Here we added to the elements of the second row the elements of the third row, previously multiplied by (-1), and then expanded the determinant for the second row. Since the definition of this matrix is ​​nonzero, its inverse matrix exists. To construct the adjoint matrix, we find the algebraic complements of the elements of this matrix. We have

According to the formula

transport matrix A*:

Then according to the formula

Finding the inverse matrix using the method of elementary transformations

In addition to the method of finding the inverse matrix, which follows from the formula (adjoint matrix method), there is a method for finding the inverse matrix, called the method of elementary transformations.

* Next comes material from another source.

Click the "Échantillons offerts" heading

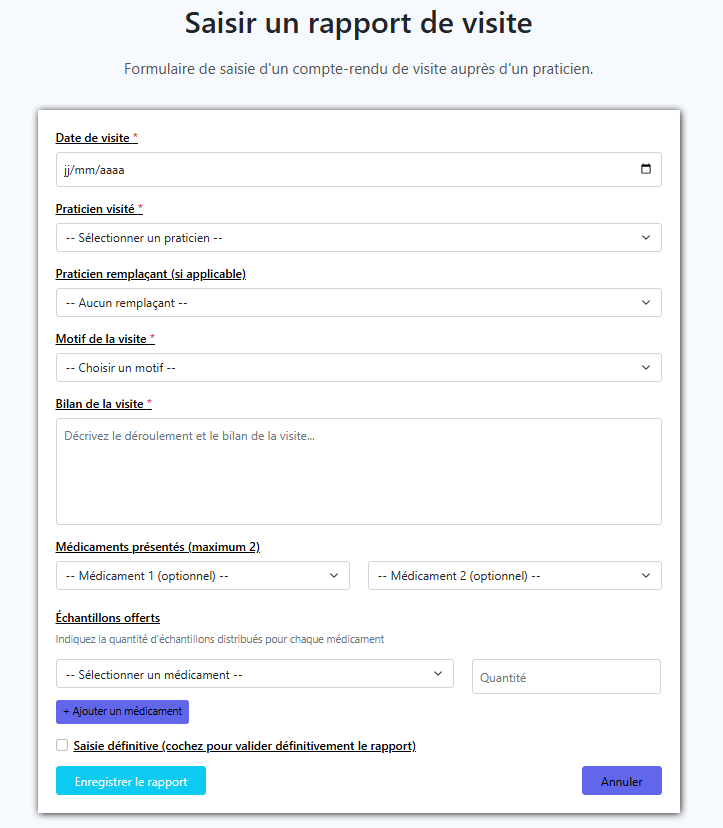tap(107, 618)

Elementary matrix transformations

The following transformations are called elementary matrix transformations:

1) rearrangement of rows (columns);

2) multiplying a row (column) by a number other than zero;

3) adding to the elements of a row (column) the corresponding elements of another row (column), previously multiplied by a certain number.

To find the matrix A -1, we construct a rectangular matrix B = (A|E) of orders (n; 2n), assigning to matrix A on the right the identity matrix E through a dividing line:

Let's look at an example.

Using the method of elementary transformations, find A -1 if

Solution. We form matrix B:

Let us denote the rows of matrix B by α 1, α 2, α 3. Let us perform the following transformations on the rows of matrix B.